Armenia -- The army emblem.
Armenia -- The army emblem.

President Serzh Sarkisian has appointed Armenia’s former top military representative to NATO as first deputy minister of defense and relieved the controversial chief of the Armenian military police of his duties.


The appointments announced at the weekend may be a prelude to a further reform of the Armenian military and a response to a recent series of non-combat deaths within its ranks.

Colonel Davit Tonoyan, who will hold the hitherto vacant post of first deputy minister, had served as the military’s first permanent representative to the NATO headquarters in Brussels for several years before becoming the head of the Defense Ministry’s Department of Defense Policy in 2007. Tonoyan, 42, is widely regarded as Defense Minister Seyran Ohanian’s right-hand man.

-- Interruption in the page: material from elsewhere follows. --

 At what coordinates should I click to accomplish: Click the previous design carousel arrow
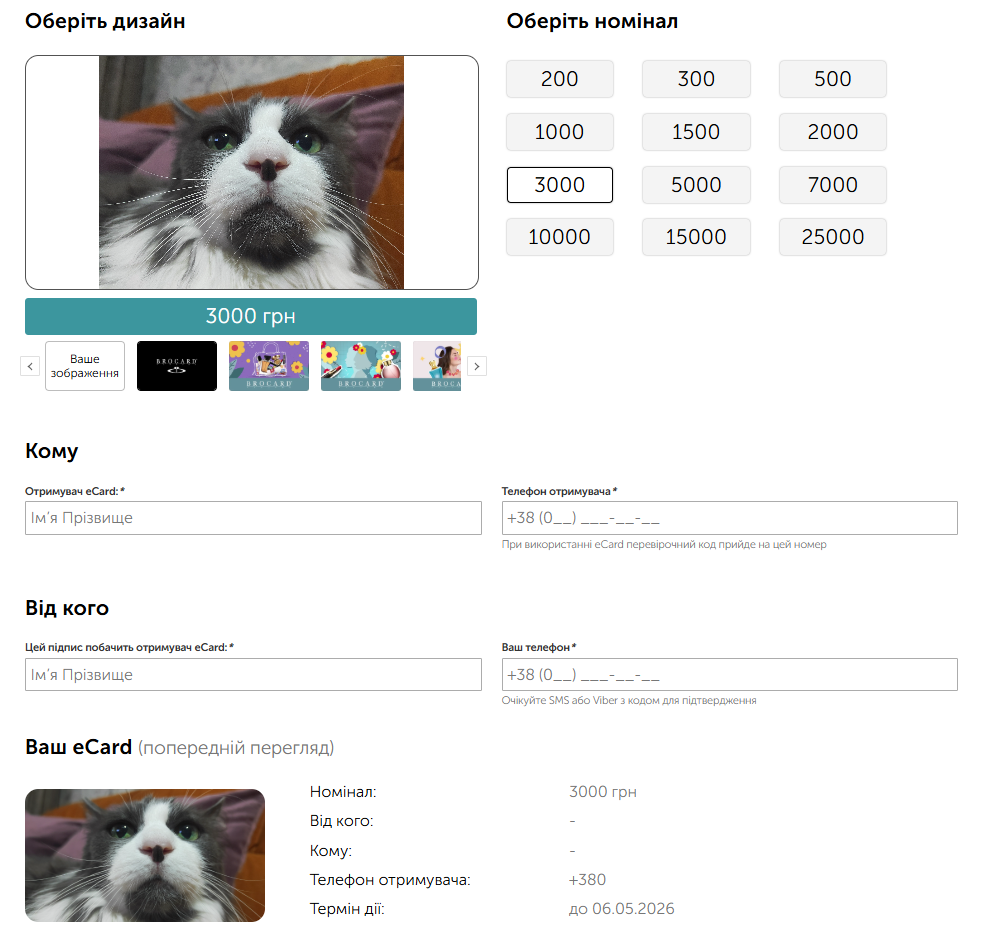30,366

Ohanian has favored closer cooperation between Armenia and NATO ever since being appointed defense minister more than two years ago. He is also known as a strong backer of defense reforms that would bring the Armenian army into greater conformity with NATO standards and practices.

In another decree signed by Sarkisian, Major-General Vladimir Gasparian was dismissed as chief of the military police and named deputy minister. Although the appointment technically constitutes a promotion, it may well have resulted from several deadly incidents that have rocked the armed forces since late July. Sarkisian’s office did not give any reasons for the decree.

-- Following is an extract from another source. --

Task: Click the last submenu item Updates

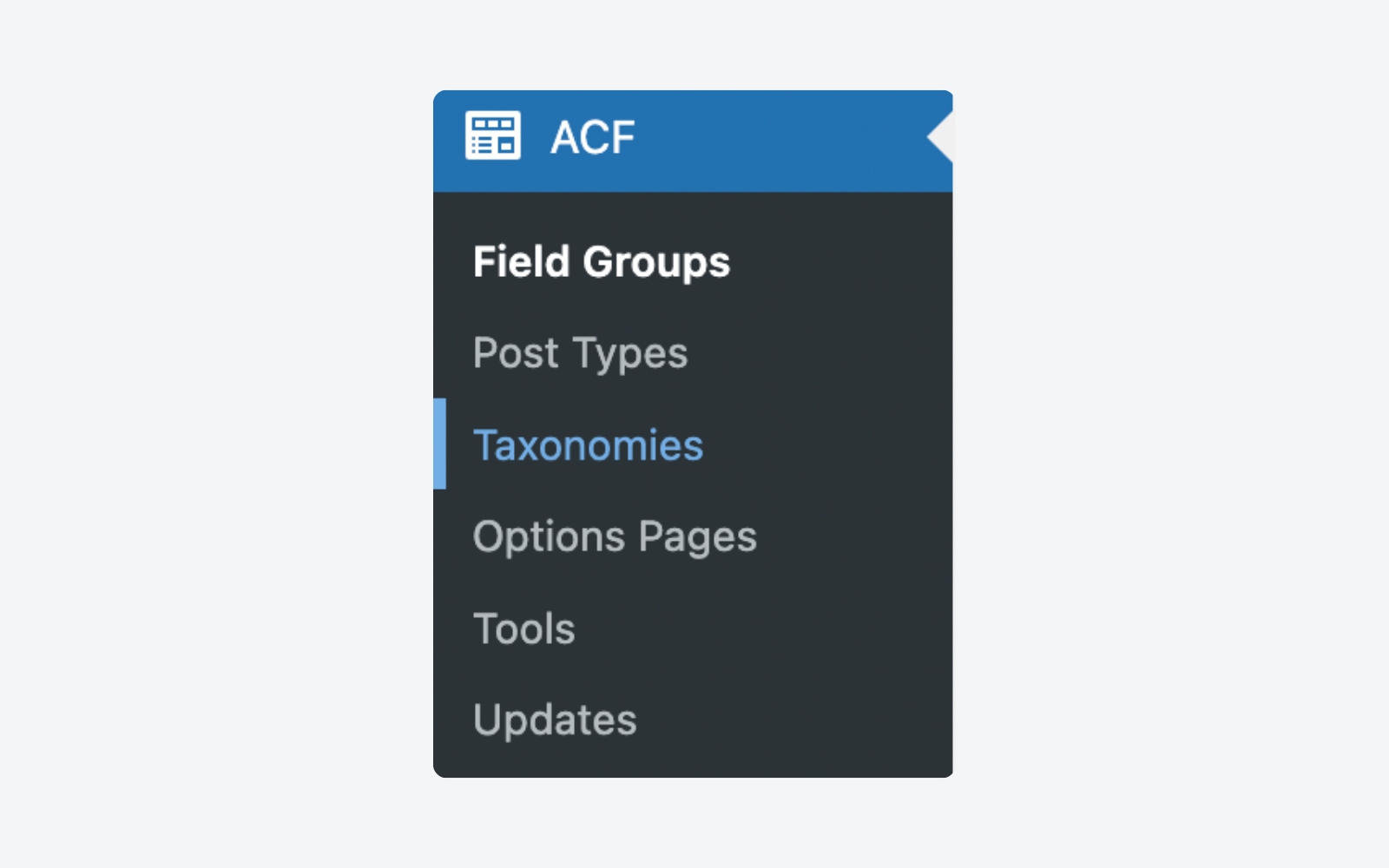Action: pyautogui.click(x=555, y=720)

Meanwhile, yet another Armenian soldier died in suspicious circumstances on Sunday. A Defense Ministry statement said the 18-year-old conscript, Samvel Khachatrian, was founded hanged in the basement of his military unit. It gave no further details.

An official at the ministry’s Investigative Service told RFE/RL’s Armenian service on Monday that Khachatrian served in Nagorno-Karabakh and that it has launched a criminal investigate into his non-combat death. Investigators have not arrested anyone yet, the official said.

Gegham Harutiunian, an adviser to Ohanian, said the military is also conducting a separate inquiry led by General Valeri Grigorian, deputy chief of the army staff. “I am confident that as a result of measures taken by the Defense Ministry and the army command, this chain [of deadly incidents] will be broken,” Harutiunian told RFE/RL.

According to Artur Sakunts, a human rights campaigner monitoring army crime, as many as 13 Armenian soldiers have died in non-combat incidents in the last three months. “That’s one soldier per week,” he said. “That’s a disgrace.”

Speaking to RFE/RL, Sakunts stood by his view that the deadly incidents are the result of incompetence and corruption among various-level military commanders. “I can’t understand why they appointed [Gasparian] as deputy minister of defense,” he said. “That can not have a substantial impact on the prevention of such cases.”

“I wouldn’t say such cases have become more frequent,” insisted Harutiunian. “There is just more publicity surrounding problems related to the army.” He said the number of non-combat deaths fell drastically in the first half of this year.